** Start of Provided information **
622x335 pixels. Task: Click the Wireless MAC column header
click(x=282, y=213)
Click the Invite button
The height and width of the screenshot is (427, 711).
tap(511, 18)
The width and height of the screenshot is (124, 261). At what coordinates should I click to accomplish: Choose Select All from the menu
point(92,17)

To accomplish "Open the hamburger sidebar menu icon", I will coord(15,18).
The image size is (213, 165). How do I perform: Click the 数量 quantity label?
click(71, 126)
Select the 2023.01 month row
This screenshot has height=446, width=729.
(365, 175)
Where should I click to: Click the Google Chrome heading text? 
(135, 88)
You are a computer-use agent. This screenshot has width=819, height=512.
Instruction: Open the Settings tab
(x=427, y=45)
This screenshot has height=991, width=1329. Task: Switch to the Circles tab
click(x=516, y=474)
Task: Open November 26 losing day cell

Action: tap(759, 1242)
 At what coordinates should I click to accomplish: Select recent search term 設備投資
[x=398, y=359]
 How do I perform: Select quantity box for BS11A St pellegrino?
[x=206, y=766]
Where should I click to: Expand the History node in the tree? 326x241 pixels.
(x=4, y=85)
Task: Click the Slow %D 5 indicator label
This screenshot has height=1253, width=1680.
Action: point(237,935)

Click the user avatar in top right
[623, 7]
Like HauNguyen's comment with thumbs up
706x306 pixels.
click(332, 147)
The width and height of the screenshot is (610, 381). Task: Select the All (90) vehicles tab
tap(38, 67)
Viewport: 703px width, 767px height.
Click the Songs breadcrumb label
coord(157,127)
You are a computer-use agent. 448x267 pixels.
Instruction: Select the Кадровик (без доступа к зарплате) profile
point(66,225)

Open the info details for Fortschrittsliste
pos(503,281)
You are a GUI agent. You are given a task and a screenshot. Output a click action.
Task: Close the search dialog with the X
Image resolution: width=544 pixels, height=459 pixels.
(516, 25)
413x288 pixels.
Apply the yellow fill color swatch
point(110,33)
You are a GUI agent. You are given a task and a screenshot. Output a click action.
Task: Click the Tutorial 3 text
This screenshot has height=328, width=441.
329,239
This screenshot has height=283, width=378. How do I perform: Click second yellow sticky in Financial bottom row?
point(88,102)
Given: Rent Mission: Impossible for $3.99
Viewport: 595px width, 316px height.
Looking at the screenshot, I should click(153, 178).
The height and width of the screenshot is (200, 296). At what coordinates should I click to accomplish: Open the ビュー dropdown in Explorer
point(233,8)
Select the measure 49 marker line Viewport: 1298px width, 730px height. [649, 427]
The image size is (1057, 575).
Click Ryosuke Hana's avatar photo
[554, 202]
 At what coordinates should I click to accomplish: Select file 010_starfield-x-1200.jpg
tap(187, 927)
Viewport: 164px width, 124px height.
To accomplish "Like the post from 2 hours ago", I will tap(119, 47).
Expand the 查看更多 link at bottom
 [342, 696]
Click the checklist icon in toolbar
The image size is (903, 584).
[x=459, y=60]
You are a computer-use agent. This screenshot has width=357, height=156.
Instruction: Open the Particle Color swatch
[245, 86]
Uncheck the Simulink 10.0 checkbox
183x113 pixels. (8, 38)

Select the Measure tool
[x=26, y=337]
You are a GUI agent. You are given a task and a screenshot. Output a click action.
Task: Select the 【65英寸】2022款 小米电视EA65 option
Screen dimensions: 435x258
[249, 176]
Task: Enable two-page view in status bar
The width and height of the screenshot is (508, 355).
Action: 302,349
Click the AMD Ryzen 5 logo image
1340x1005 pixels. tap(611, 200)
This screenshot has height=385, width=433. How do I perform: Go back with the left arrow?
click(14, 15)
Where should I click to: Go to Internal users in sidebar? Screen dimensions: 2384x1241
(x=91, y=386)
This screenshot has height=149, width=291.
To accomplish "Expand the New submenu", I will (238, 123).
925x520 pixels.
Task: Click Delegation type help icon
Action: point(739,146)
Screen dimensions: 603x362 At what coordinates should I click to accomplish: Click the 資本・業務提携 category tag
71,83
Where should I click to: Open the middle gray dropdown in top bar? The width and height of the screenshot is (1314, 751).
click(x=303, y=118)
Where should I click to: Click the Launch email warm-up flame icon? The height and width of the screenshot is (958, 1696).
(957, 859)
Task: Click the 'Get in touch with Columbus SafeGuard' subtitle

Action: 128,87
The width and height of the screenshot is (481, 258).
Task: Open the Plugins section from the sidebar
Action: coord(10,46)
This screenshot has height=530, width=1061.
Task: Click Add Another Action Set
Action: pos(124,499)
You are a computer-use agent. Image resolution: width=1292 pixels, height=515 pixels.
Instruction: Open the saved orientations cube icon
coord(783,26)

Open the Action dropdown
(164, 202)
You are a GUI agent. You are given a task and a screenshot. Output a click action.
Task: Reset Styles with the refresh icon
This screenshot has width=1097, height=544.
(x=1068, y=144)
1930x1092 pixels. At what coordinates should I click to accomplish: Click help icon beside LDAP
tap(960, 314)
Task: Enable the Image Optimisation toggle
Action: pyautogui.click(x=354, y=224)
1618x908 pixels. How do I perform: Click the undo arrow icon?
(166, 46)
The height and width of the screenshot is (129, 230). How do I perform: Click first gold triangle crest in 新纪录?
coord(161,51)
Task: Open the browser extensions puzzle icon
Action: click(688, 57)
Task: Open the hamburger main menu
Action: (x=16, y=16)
** End of Provided information **
(Exercise goal)
Rewrite the listing above, changing "hamburger sidebar menu icon" to "navigation drawer icon" and leaving every other line as it is.

(Response to the task)
622x335 pixels. Task: Click the Wireless MAC column header
click(x=282, y=213)
Click the Invite button
The height and width of the screenshot is (427, 711).
tap(511, 18)
The width and height of the screenshot is (124, 261). At what coordinates should I click to accomplish: Choose Select All from the menu
point(92,17)

To accomplish "Open the navigation drawer icon", I will coord(15,18).
The image size is (213, 165). How do I perform: Click the 数量 quantity label?
click(71, 126)
Select the 2023.01 month row
This screenshot has height=446, width=729.
(365, 175)
Where should I click to: Click the Google Chrome heading text? 
(135, 88)
You are a computer-use agent. This screenshot has width=819, height=512.
Instruction: Open the Settings tab
(x=427, y=45)
This screenshot has height=991, width=1329. Task: Switch to the Circles tab
click(x=516, y=474)
Task: Open November 26 losing day cell

Action: tap(759, 1242)
 At what coordinates should I click to accomplish: Select recent search term 設備投資
[x=398, y=359]
 How do I perform: Select quantity box for BS11A St pellegrino?
[x=206, y=766]
Where should I click to: Expand the History node in the tree? 326x241 pixels.
(x=4, y=85)
Task: Click the Slow %D 5 indicator label
This screenshot has height=1253, width=1680.
Action: point(237,935)

Click the user avatar in top right
[623, 7]
Like HauNguyen's comment with thumbs up
706x306 pixels.
click(332, 147)
The width and height of the screenshot is (610, 381). Task: Select the All (90) vehicles tab
tap(38, 67)
Viewport: 703px width, 767px height.
Click the Songs breadcrumb label
coord(157,127)
You are a computer-use agent. 448x267 pixels.
Instruction: Select the Кадровик (без доступа к зарплате) profile
point(66,225)

Open the info details for Fortschrittsliste
pos(503,281)
You are a GUI agent. You are given a task and a screenshot. Output a click action.
Task: Close the search dialog with the X
Image resolution: width=544 pixels, height=459 pixels.
(516, 25)
413x288 pixels.
Apply the yellow fill color swatch
point(110,33)
You are a GUI agent. You are given a task and a screenshot. Output a click action.
Task: Click the Tutorial 3 text
This screenshot has height=328, width=441.
329,239
This screenshot has height=283, width=378. How do I perform: Click second yellow sticky in Financial bottom row?
point(88,102)
Given: Rent Mission: Impossible for $3.99
Viewport: 595px width, 316px height.
Looking at the screenshot, I should click(153, 178).
The height and width of the screenshot is (200, 296). At what coordinates should I click to accomplish: Open the ビュー dropdown in Explorer
point(233,8)
Select the measure 49 marker line Viewport: 1298px width, 730px height. [649, 427]
The image size is (1057, 575).
Click Ryosuke Hana's avatar photo
[554, 202]
 At what coordinates should I click to accomplish: Select file 010_starfield-x-1200.jpg
tap(187, 927)
Viewport: 164px width, 124px height.
To accomplish "Like the post from 2 hours ago", I will tap(119, 47).
Expand the 查看更多 link at bottom
 [342, 696]
Click the checklist icon in toolbar
The image size is (903, 584).
[x=459, y=60]
You are a computer-use agent. This screenshot has width=357, height=156.
Instruction: Open the Particle Color swatch
[245, 86]
Uncheck the Simulink 10.0 checkbox
183x113 pixels. (8, 38)

Select the Measure tool
[x=26, y=337]
You are a GUI agent. You are given a task and a screenshot. Output a click action.
Task: Select the 【65英寸】2022款 小米电视EA65 option
Screen dimensions: 435x258
[249, 176]
Task: Enable two-page view in status bar
The width and height of the screenshot is (508, 355).
Action: 302,349
Click the AMD Ryzen 5 logo image
1340x1005 pixels. tap(611, 200)
This screenshot has height=385, width=433. How do I perform: Go back with the left arrow?
click(14, 15)
Where should I click to: Go to Internal users in sidebar? Screen dimensions: 2384x1241
(x=91, y=386)
This screenshot has height=149, width=291.
To accomplish "Expand the New submenu", I will (238, 123).
925x520 pixels.
Task: Click Delegation type help icon
Action: point(739,146)
Screen dimensions: 603x362 At what coordinates should I click to accomplish: Click the 資本・業務提携 category tag
71,83
Where should I click to: Open the middle gray dropdown in top bar? The width and height of the screenshot is (1314, 751).
click(x=303, y=118)
Where should I click to: Click the Launch email warm-up flame icon? The height and width of the screenshot is (958, 1696).
(957, 859)
Task: Click the 'Get in touch with Columbus SafeGuard' subtitle

Action: 128,87
The width and height of the screenshot is (481, 258).
Task: Open the Plugins section from the sidebar
Action: coord(10,46)
This screenshot has height=530, width=1061.
Task: Click Add Another Action Set
Action: pos(124,499)
You are a computer-use agent. Image resolution: width=1292 pixels, height=515 pixels.
Instruction: Open the saved orientations cube icon
coord(783,26)

Open the Action dropdown
(164, 202)
You are a GUI agent. You are given a task and a screenshot. Output a click action.
Task: Reset Styles with the refresh icon
This screenshot has width=1097, height=544.
(x=1068, y=144)
1930x1092 pixels. At what coordinates should I click to accomplish: Click help icon beside LDAP
tap(960, 314)
Task: Enable the Image Optimisation toggle
Action: pyautogui.click(x=354, y=224)
1618x908 pixels. How do I perform: Click the undo arrow icon?
(166, 46)
The height and width of the screenshot is (129, 230). How do I perform: Click first gold triangle crest in 新纪录?
coord(161,51)
Task: Open the browser extensions puzzle icon
Action: click(688, 57)
Task: Open the hamburger main menu
Action: (x=16, y=16)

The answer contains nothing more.